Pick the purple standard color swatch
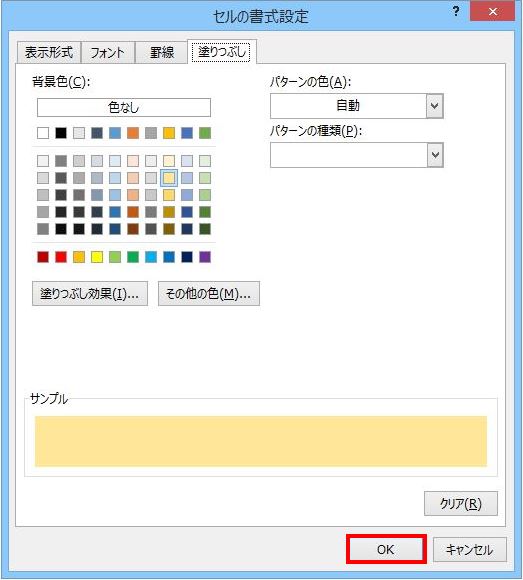 pos(205,257)
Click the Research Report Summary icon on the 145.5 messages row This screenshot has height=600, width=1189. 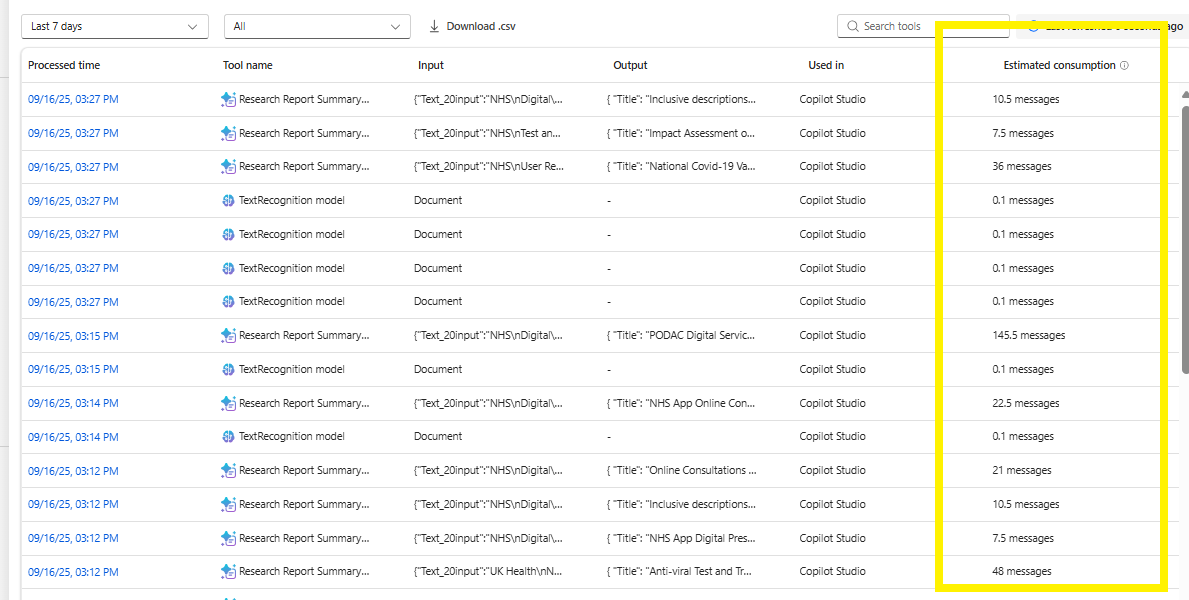coord(227,335)
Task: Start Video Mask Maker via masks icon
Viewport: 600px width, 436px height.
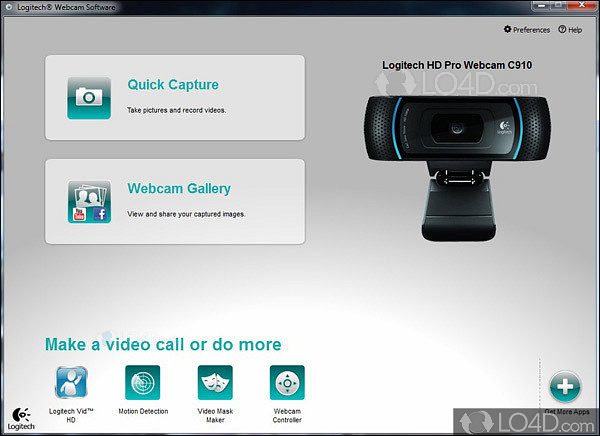Action: click(x=215, y=383)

·····

- EXERCISE INSTRUCTIONS -
Return the lines exactly, from the one containing "Task: Start Video Mask Maker via masks icon" through the last line above, including both ends and excluding every picture.

- SOLUTION -
Task: Start Video Mask Maker via masks icon
Viewport: 600px width, 436px height.
Action: click(x=215, y=383)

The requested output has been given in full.